↓

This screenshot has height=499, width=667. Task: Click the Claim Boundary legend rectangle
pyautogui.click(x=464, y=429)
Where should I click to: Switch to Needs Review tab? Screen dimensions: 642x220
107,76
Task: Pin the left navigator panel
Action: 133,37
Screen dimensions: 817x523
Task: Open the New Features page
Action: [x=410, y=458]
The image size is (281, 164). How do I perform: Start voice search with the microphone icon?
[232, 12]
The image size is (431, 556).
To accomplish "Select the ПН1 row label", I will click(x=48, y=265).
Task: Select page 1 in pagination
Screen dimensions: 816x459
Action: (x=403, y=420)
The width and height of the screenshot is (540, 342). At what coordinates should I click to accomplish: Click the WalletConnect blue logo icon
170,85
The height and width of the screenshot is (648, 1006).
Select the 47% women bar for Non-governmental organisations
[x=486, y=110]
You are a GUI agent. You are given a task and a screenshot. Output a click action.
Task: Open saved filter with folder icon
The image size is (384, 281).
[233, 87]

↑
↓

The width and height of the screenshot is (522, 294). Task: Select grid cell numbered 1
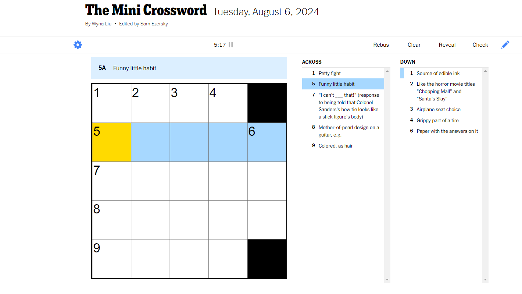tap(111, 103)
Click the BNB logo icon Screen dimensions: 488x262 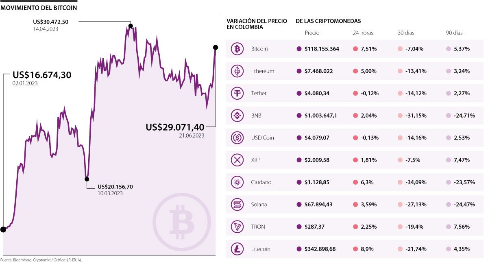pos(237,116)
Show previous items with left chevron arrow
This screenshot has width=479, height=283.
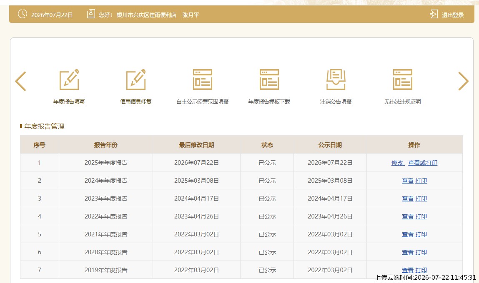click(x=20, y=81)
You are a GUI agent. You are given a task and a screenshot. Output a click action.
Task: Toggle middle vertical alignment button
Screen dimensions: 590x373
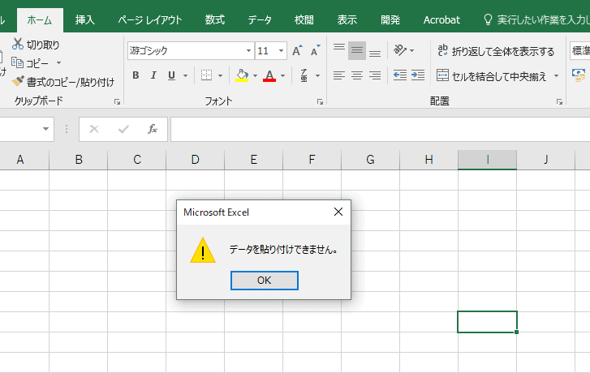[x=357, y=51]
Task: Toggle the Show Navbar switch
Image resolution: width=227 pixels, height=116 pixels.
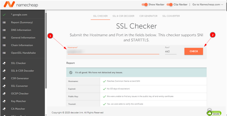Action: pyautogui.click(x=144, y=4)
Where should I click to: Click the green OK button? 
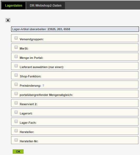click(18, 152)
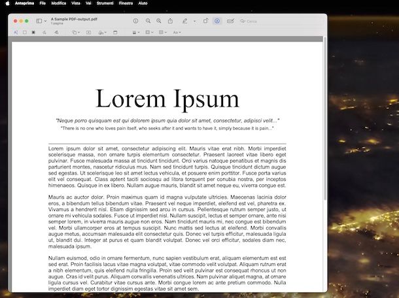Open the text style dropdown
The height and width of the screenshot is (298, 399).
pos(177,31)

↑
↓

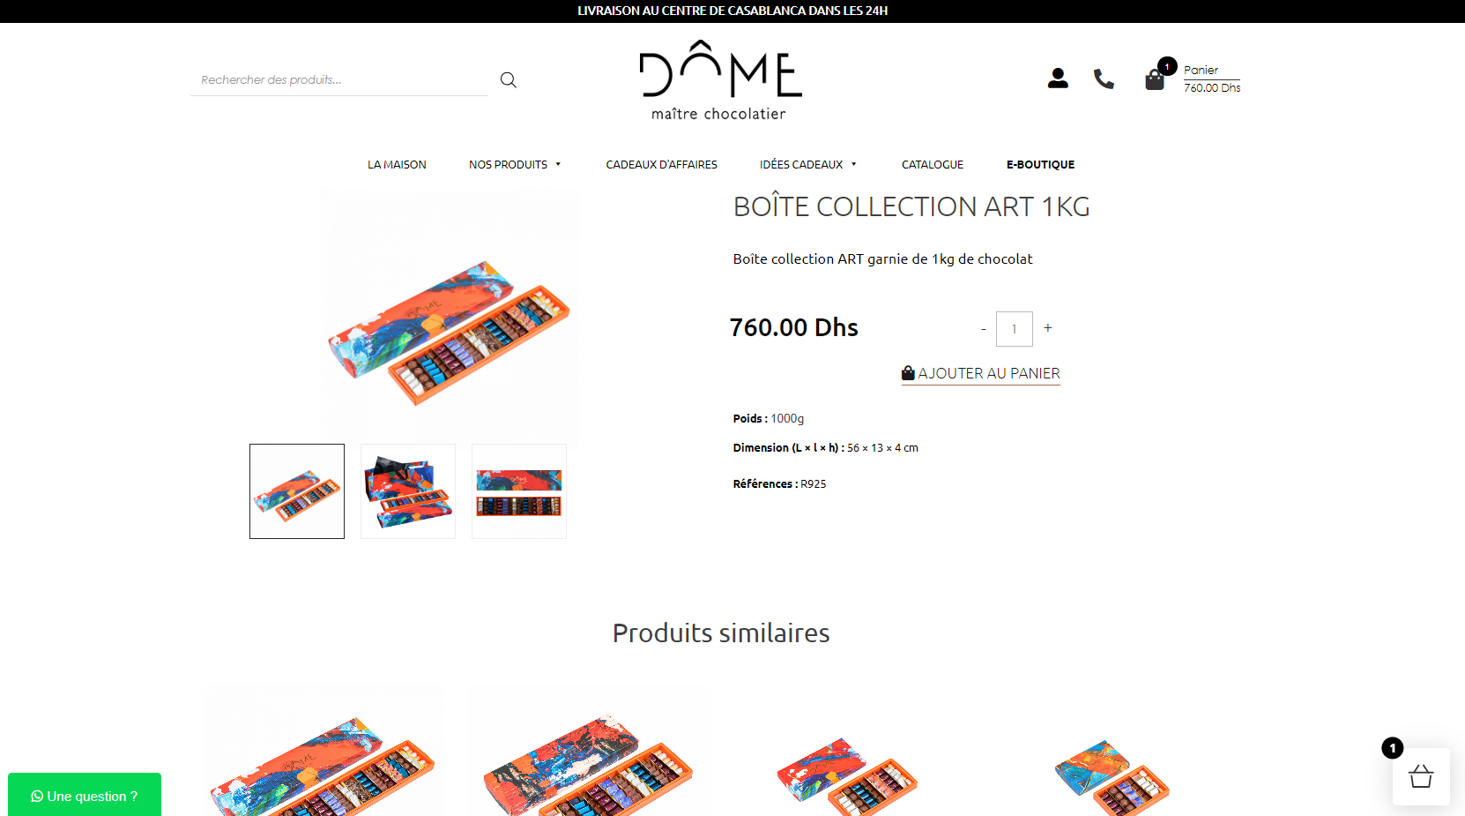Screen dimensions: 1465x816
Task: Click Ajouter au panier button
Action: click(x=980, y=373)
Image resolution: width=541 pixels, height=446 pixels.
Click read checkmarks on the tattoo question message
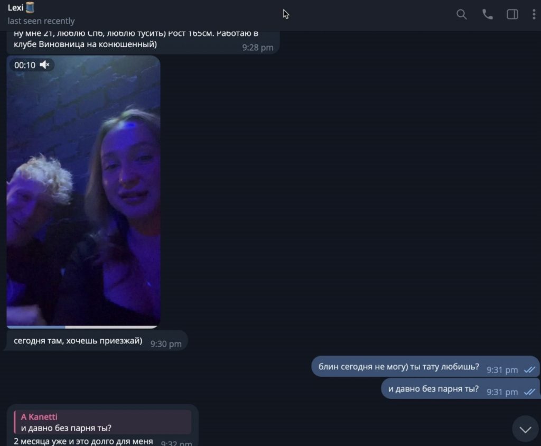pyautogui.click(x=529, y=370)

↑

Task brief: Copy the stretch of records from the line containing "The width and height of the screenshot is (540, 342)." through the line containing "[x=486, y=110]", reproducing each line word for word.

Output of the task:
The width and height of the screenshot is (540, 342). At what coordinates should I click to accomplish: Click the WalletConnect blue logo icon
170,85
The height and width of the screenshot is (648, 1006).
Select the 47% women bar for Non-governmental organisations
[x=486, y=110]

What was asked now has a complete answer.